Note that these intercommunication paths imply that the system has been decomposed into understandable design chucks that can be developed independently.
By and large, decomposition is considered necessary and inherently good. Decomposition is a fundamental systems-engineering method.1 And, since Parnus2, software engineers have obligingly decomposed code into functional parts and in pursuit of "modularity and information hiding." If there's any controversy about decomposition, it concerns type: functional vs object oriented, hierarchical vs flat, efficient-and-fast vs elegant-and-slow.

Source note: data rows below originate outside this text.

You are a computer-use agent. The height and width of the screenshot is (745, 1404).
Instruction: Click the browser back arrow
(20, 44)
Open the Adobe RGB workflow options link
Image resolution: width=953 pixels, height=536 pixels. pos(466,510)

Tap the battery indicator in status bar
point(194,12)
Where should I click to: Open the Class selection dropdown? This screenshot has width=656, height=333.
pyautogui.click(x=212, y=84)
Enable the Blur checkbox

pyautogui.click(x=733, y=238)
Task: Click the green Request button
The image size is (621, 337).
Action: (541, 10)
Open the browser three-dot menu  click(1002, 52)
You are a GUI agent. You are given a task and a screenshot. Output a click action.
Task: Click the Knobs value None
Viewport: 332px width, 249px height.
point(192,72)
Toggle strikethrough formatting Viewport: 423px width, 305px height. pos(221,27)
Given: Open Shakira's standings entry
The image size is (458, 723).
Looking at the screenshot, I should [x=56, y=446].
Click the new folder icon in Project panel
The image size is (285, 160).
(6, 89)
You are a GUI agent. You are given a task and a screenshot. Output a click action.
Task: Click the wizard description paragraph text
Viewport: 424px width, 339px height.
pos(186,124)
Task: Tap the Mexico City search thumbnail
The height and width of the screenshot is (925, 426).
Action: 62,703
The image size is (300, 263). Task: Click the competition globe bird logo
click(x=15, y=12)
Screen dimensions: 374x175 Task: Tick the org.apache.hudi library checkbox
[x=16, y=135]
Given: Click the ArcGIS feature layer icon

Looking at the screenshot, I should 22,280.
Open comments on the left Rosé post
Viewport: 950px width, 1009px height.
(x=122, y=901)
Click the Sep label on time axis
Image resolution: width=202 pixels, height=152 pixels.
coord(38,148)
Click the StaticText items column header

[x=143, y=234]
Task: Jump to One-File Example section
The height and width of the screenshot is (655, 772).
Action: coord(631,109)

Perhaps a little controversy is warranted. It was during the Constellation program I noticed the secondary effects from decomposition. These secondary effects may have far greater consequences than 'just' overrunning budget and schedule.
Consider this sketch of what happens when NASA builds software system for a mission.
The work begins by splitting the system into flight and ground systems. The flight system might be decomposed into the following subsystems: Command and Data Handling, Attitude Control, Propulsion, Thermal, Power, Structural and Avionics. The ground system might be decomposed into the following subsystems: planning, commanding, space communication, telemetry, data management and science processing. Each function in each subsystem is processing data about the state of the system. In many, many cases the same underlying state is sensed, evaluated and represented by the different subsystems. For example a voltmeter on the power bus will report changes in voltage, but the same changes will also be sensed (sometimes indirectly) by each device that uses power.
Furthermore, when the system is decomposed into subsystems, the physical relationships (i.e. the connections inherent in nature) are lost. For example, when Propulsion turns on a catbed heater; Power will register a voltage drop on the bus and Thermal will sense temperature change in of nearby structures. Recreating the relationships between states is necessary for effective fault management and autonomous flight. The current generation of spacecraft capture only the most rudimentary physical relationships. If conventional decomposition approaches were used, developing a system that replicated nature's links would be prohibitively expensive and risky.
A similar loss of the physical relationships will occur in the data model when the end-to-end software in flight/ground system is partitioned. Each subsystem team defines the domain specific representations of the information it needs. As the data is passed around it will undergo many transformations. In the transformational process, temporal and semantic information of the actual system state is lost and the information must be cobbled together from the pieces.
Why does this matter? Here's a few of the things I've seen:
- Isolation of state information makes it impossible for anyone to know how all the parts will interact.
- Unintended relationships are spread around the system like seeds at a watermellon stand. These relationships are very difficult to track down.
- Change must be approached with great caution because code breaks in surprising places.
- Testing becomes arbitrarily narrow, obvious and monstrously expensive. Thorough testing is simply infeasible.
- Maintenance costs grow like kudzu and overwhelms any available funds that might be used for new approaches.
Just like the design is partitioned, the development work is split up and the funding divvied among organizations. These funds are the life blood of each organization and managers will fight like the dickens to keep a task alive--even if the technology they own is moribund. What began as an engineering decision soon becomes become a fixture in the political landscape that, once established, must be protected. And since the political divisions mirror the system decomposition, a new mission system will be architected along existing organizational lines. i.e. the organization becomes the system architecture--an ossified one at that.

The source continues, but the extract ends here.